** start DATA SECTION **

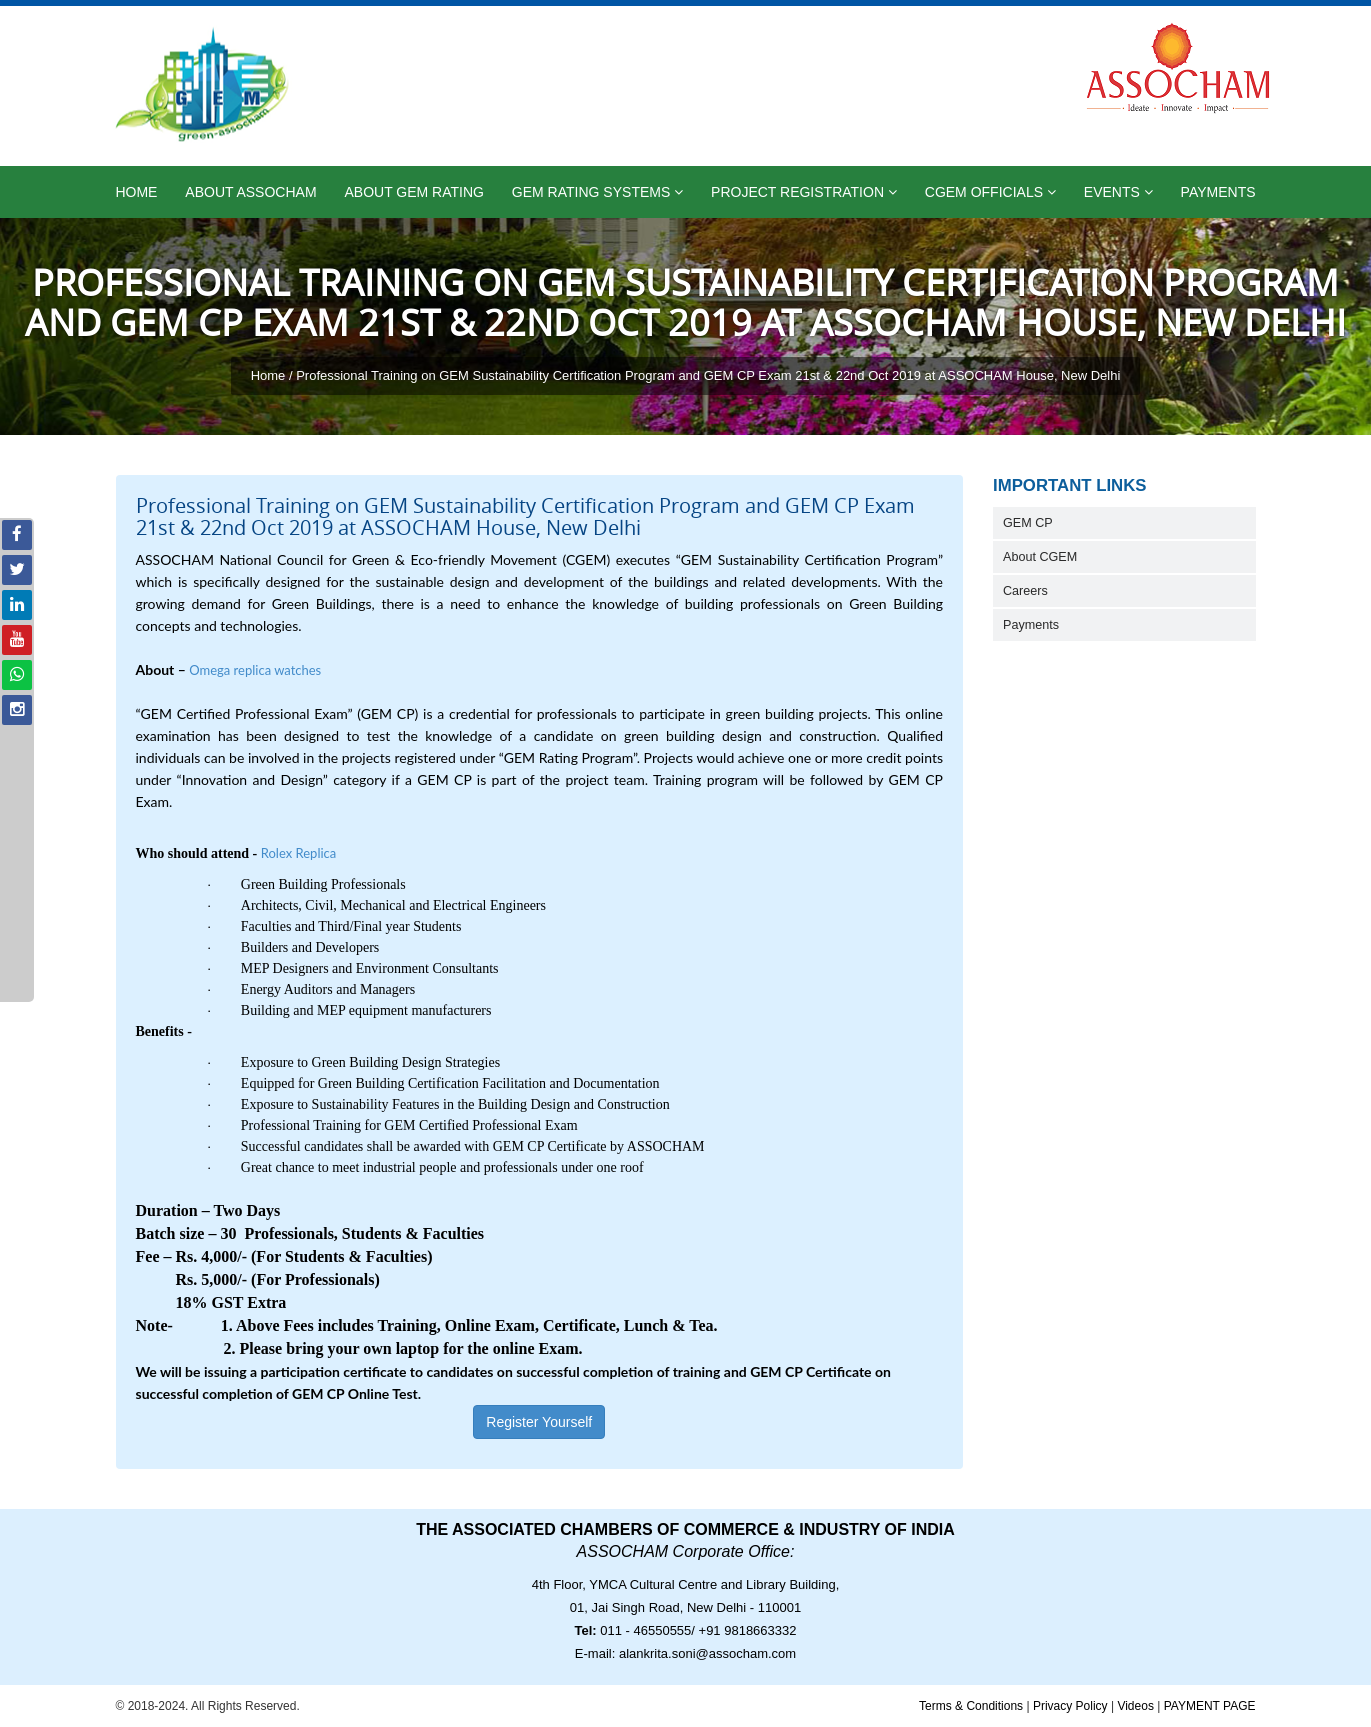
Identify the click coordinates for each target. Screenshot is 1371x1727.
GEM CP (1028, 523)
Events (1118, 192)
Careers (1025, 591)
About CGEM (1040, 557)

** end DATA SECTION **

WHAT THE TASK ASKS: Reproduce the lines above, substituting "Calendar" for "Events" and keeping everything else unchanged. Omit the pictures.

WRITTEN SOLUTION:
Identify the click coordinates for each target. Screenshot is 1371x1727.
GEM CP (1028, 523)
Calendar (1118, 192)
Careers (1025, 591)
About CGEM (1040, 557)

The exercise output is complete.